Synonym Etymologies R

Continuing the look at synonyms through the eyes of the etymologist, this time it is the letter R and round. It can be traced through Old French to Latin and rotundus 'like a wheel', which is where the trail ends. Also of interest is how the word came to English from the French roont and Anglo-French rounde as a surname.

Circular is clearly from 'circle', which is another from the Latin group of languages and where Latin circulus 'small ring, hoop'.

Bulbous is derived from bulb, itself from the French bulbe meaning 'onion'. This can be traced to the Greek bolbos 'plant with round swelling on an underground stem'.

Curved, from curve, can be traced to Latin curvus 'crooked, bent' and ultimately Proto-Indo-European sker 'to turn, bend'.

Elliptical is derived from ellipse, and the first of two words which are not strictly 'round' in the correct sense. Ellipse comes from the Old French ellipse and further back to Latin ellipsis which not only meant 'ellipse' but also 'a falling short, a deficit' and clearly as in the sense of 'not a circle'. These both come from the Greek elleipsis and first coined by Apollonius of Pergia in the 3rd century BCE, to describe the section of the acute-angled cone which is smaller at the base than the side.

Oval is another 'not round' words, comes from Latin ovalis or 'egg-shaped'. Note the term 'Oval Office' to refer to the Presidency of the USA is first seen in 1942.

Spherical is the first of two words which are three dimensional and thus not 'round' in the usual sense. Derived from 'sphere', the word comes from Old French espereand Latin sphaera 'globe, ball, celestial sphere'.

Cylindrical, from cylinder, came to English from Old French cylindre and Latin cylindrus 'roller, cylinder, roll'.

Around has been increasingly ignored in favour of round and, unsurprisingly, shares the same root.

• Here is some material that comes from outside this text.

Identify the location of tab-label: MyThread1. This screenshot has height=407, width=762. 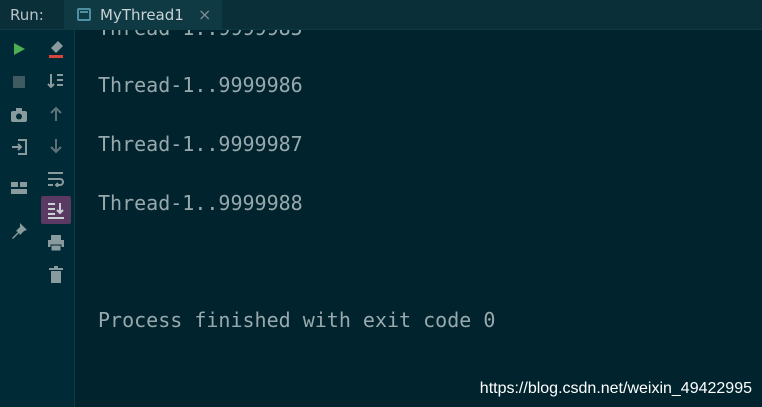
(142, 15).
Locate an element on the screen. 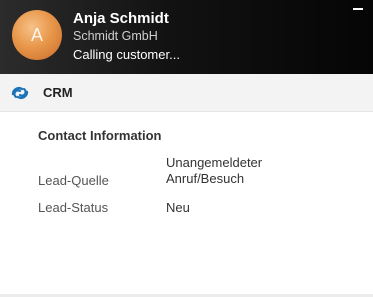 The image size is (373, 297). lead-source-value-line2: Anruf/Besuch is located at coordinates (206, 178).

Round is also used in a number of phrases: round the clock is first recorded in 1715; round the world appears in 1600; round the corner in 1743; nobody took a round trip until 1844; a round number (multiples of ten, hundred, thousand, etc) from 1640; to make the rounds as recently as 1967; and nobody bought a round of drinks until 1880 and interestingly it was banned from July 1916 until June 1919.